To paraphrase ‘kingdom of God’ with the phrase ‘revolution of God’ may help us to appreciate some of the excitement of Jesus’ message. He was announcing a dramatic, forceful change in society to people who — unlike many in our complacent modern world — really longed for such a change: God was at last intervening to put things right. Not surprisingly Jesus’ contemporaries understood Jesus to mean that the Roman imperialists and their unprincipled and unpleasant lackeys such as the Herods were about to be driven out of Palestine: ‘kingdom’ to many of them, like ‘revolution’ to many of us, suggested something primarily political and military. But Jesus had in mind a bigger revolution than that: God’s revolution was to be a total revolution overthrowing Satan and evil and bringing earth and heaven back into harmony, and this would not be accomplished by force of arms, but — unbelievably so far as the disciples were concerned, and who blames them? — through suffering and death.

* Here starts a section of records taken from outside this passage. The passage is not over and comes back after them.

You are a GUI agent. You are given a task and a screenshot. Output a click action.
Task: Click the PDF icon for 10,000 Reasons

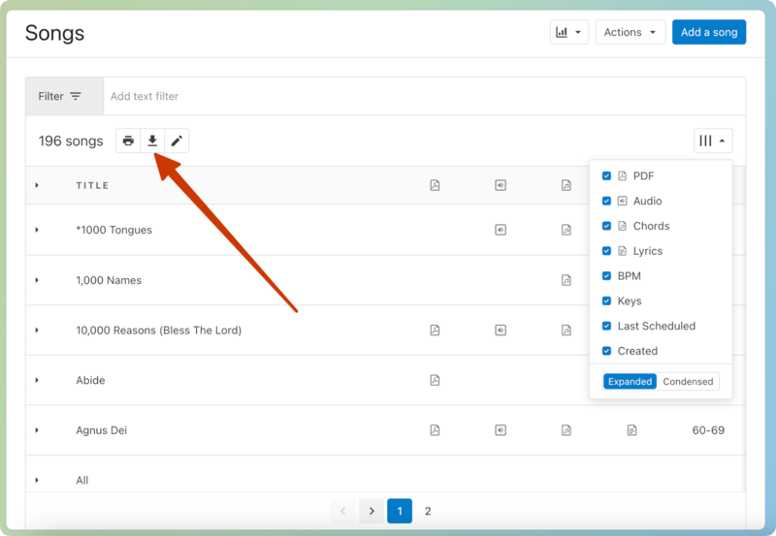(435, 331)
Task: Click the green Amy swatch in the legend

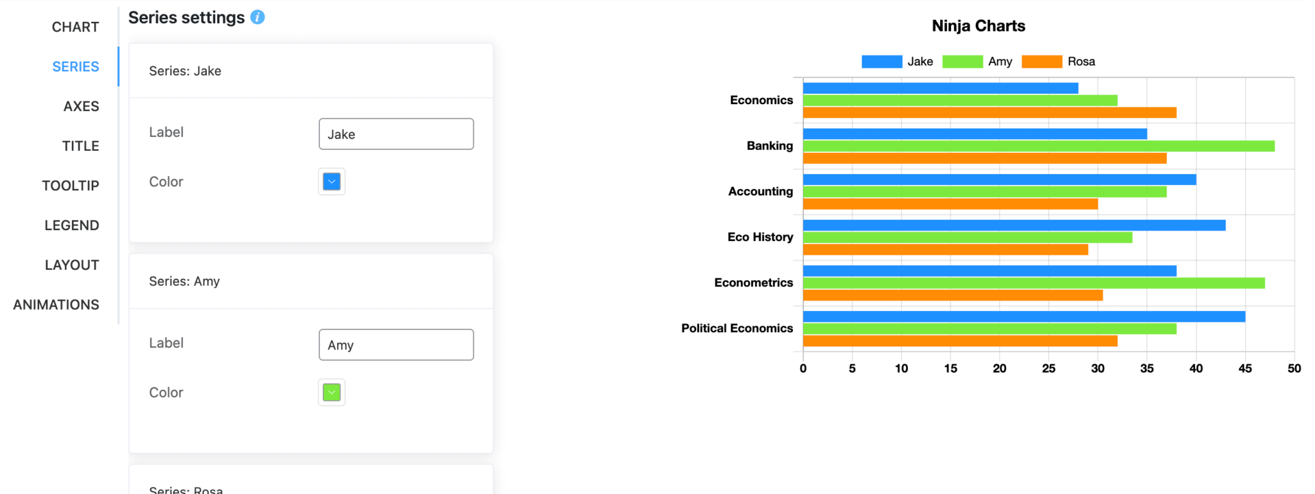Action: (962, 61)
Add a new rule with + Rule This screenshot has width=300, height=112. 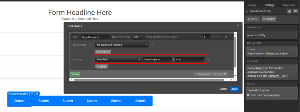point(75,74)
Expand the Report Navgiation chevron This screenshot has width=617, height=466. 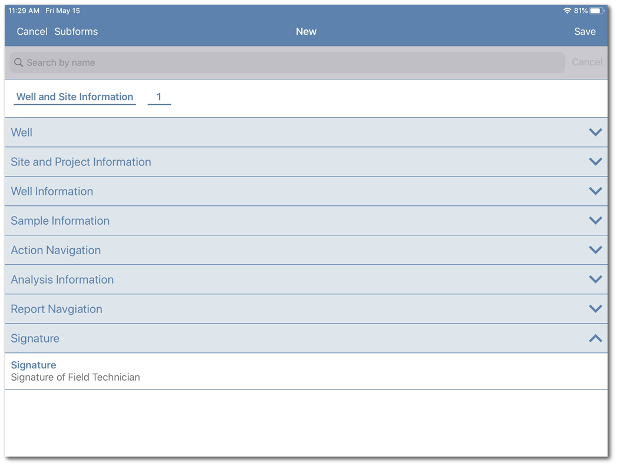point(595,309)
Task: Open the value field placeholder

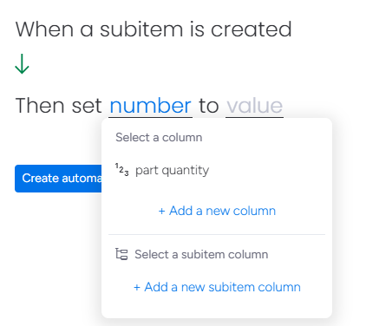Action: pos(254,106)
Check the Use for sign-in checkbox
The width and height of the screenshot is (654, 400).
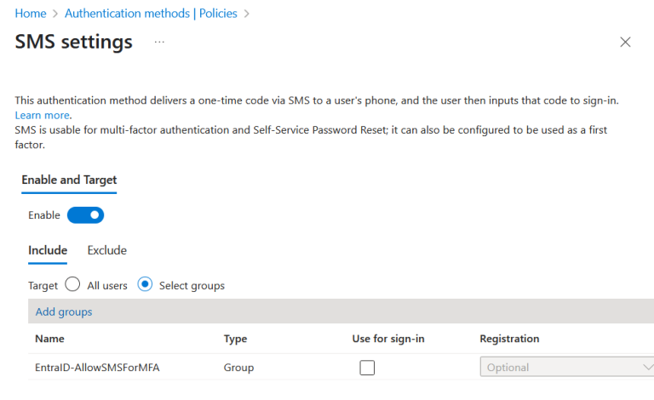point(367,368)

But, although God’s revolution was not quite as the disciples expected, it was something powerful and down-to-earth, not just a heavenly reality. Modern readers of the New Testament may be misled by the phrase ‘kingdom of heaven’, which we find in Matthew’s gospel, and suppose that in speaking about the kingdom Jesus was talking about ‘getting to heaven’. But the phrase ‘kingdom of heaven’ is just an alternative way of saying ‘kingdom of God’ (the expression used by Mark and Luke in their gospels). Matthew, writing his distinctively Jewish gospel, uses the alternative expression because it refers to God indirectly (as the Jews often did) rather than directly, and perhaps because it makes it clear that the kingdom in question is not a purely this-worldly kingdom. And ye the kingdom which Jesus proclaimed was not just up in heaven; it was more like and invasion of earth by heaven!
Jesus’ extraordinary miracles were evidence of this. He explained them as a fulfillment of the Old Testament promises and as tangible evidence of the overthrow of Satan’s evil empire: so when John the Baptist had doubts about Jesus, Jesus said to John’s disciples, ‘ God back and report to John what you hear and see: The blind receive sight, the lame walk, those who have leprosy are cured, the deaf hear, the dead are raised’ — a revolution indeed, and a fulfillment of Old Testament passages such as Isaiah 35:5 – 6; 61:1 (see Mat 11:2 – 6, Lk 7:18 – 23).
Jesus’ revolution affected not only people’s diseases, but also their relationships with each other: Jesus broke through social barriers, bringing together Jew and Samaritan, man and woman, rich and poor. It was no accident that on meeting with Jesus the rich Zacchaeus gave half his goods to the poor (Lk 19:8), because God’s revolutionary rule is not something affecting only people’s minds or their relationship with God, but also their life in society and their relationships with each other. The revolution of God entails the establishment of a revolutionary society. Indeed the word ‘kingdom’, when used by Jesus, often suggests not just the process of revolution, but also the new world and society that God is bringing.*
What About You?
What about you? Are you part of the revolution inaugurated by King Jesus? You are if you are living in the Reign.
M
*David Wenham, The Parables of Jesus (Downers Grove: InterVarsity Press, 1989), 23 – 24.